The report, “The Spending Challenge: how to cut spending while maintaining quality”, said it was already clear that cuts made since 2010 had seen a reduction in service standards, such as rising waiting times at hospital accident and emergency departments, and deteoriorating conditions in the prison service.

Author Julian McCrae said that as May had “set herself against substantial tax rises” the only way the service-improvement and savings pledges could be delivered was against a backdrop of further cuts.

“Theresa May’s government will need a way to address these challenges,” he said. 

“It needs a plan that can cut day-to-day spending while maintaining, or indeed improving, the quality of public services. In doing this, it can learn from David Cameron’s failure.”
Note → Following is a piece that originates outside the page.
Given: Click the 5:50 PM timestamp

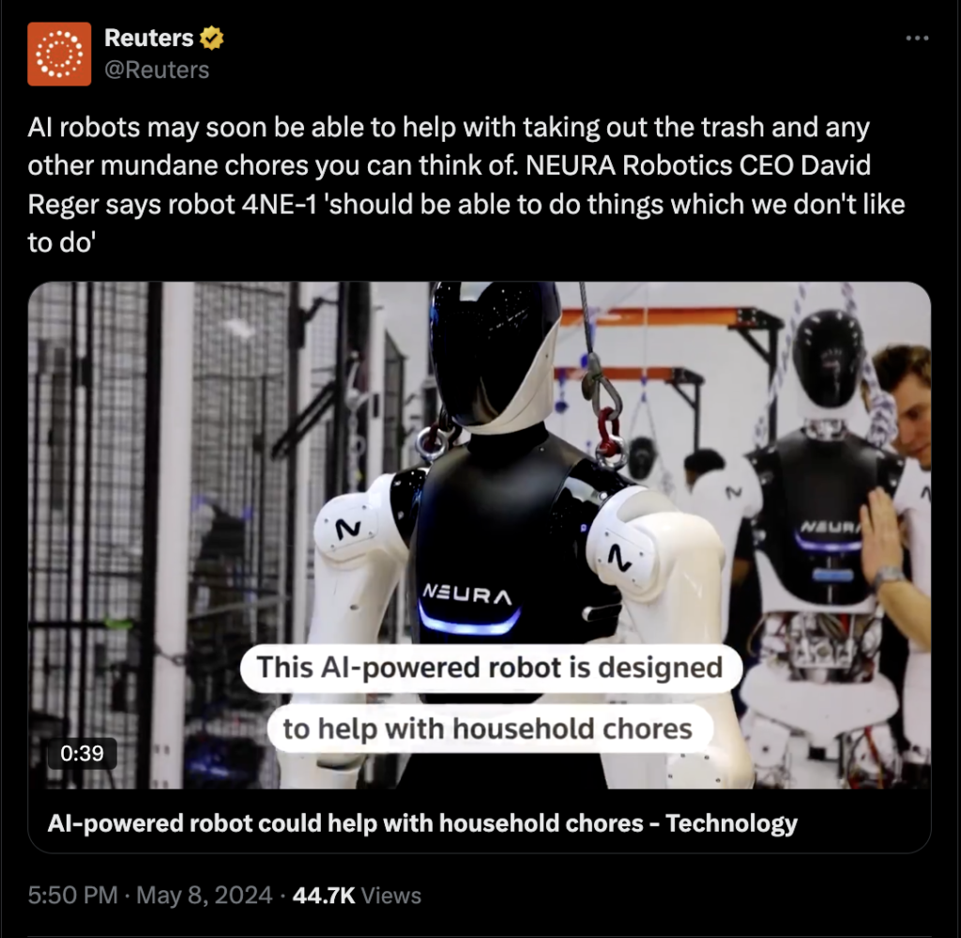Looking at the screenshot, I should pos(72,895).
McCrae said that core element’s of Cameron’s attempts to reform the delivery of public services to drive efficiency could not be seen as a success. 

In particular, he identified the devolution agenda, public-service market reform, Single Departmental Plans, and the delivery of greater efficiency through the use of digital technology as areas that had so-far failed to deliver against expectations. 

“His government simply lacked the ability to focus on its own reforms,” McCrae said.

He urged May and her cabinet to commit to a stripped-down set of  “clear and manageable priorities” and set about delivering them by building on existing government initiatives, steered by public engagement.

“With over 500 commitments in the Conservative manifesto, it is simply not credible to claim that they are all equal priorities,” McCrae said. 

“And since the government has now abandoned all the headline pledges on the public finances, it hardly makes sense to claim it is a political imperative to deliver a host of less high-profile commitments.”

McCrae, who served as deputy director of the prime minister‘s strategy unit under Gordon Brown, also fired a shot across the government’s bows on behalf of the civil service.

He said significant progress had been made in developing commercial, financial and project management skills across the organisation had been made over the past five years — but said further improvements would need political backing to succeed.

“The prime minister and chancellor should send a clear and early statement of intent in this area,” he said. 

“Without it, the priorities of the last 50 years will quickly re-assert themselves, with abstract policymaking ability valued above the professional skills necessary to actually get things done.”